Nickel-Catalyzed Selective Synthesis of α-Alkylated Ketones via Dehydrogenative Cross-Coupling of Primary and Secondary Alcohols

Abstract

Herein, we describe an isolable, air-stable, homogeneous, nickel catalyst that performs dehydrogenative cross-coupling reaction between secondary and primary alcohols to result α-alkylated ketone products selectively. The sequence of steps involve in this one-pot reaction is dehydrogenation of both alcohols, condensation between the ketone and the aldehyde, and hydrogenation of the in situ-generated α,β-unsaturated ketone. Preliminary mechanistic investigation hints a radical mechanism following borrowing hydrogen reaction. The construction of C−C bond with structural diversity and complexity is quintessential in organic synthesis.1 Traditional approaches toward their fabrication include nucleophilic attack by an appropriate C-nucleophile to the alkyl halide or similar alkylating agent.2 This approach often requires cryogenic conditions, employs toxic or mutagenic alkyl halides and generates a copious amount of inorganic waste. Henceforth, alternative methods are intensely sought after that can be environmentally benign, atom- and process-efficient by utilizing cheap, nontoxic starting materials.
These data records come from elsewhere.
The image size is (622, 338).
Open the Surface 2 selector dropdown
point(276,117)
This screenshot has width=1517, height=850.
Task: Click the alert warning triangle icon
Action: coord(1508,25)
In this regard, borrowing hydrogen (BH) approach provides a very promising solution, where biomass-derived, abundantly available alcohols can be the starting feedstocks.3 In BH method, hydrogen is extracted from the alcohol, kept stored in the catalyst and at the final step the hydrogen is redelivered to an in situ-generated bond to accomplish efficient forging of C−C bond, giving water as the sole by-product.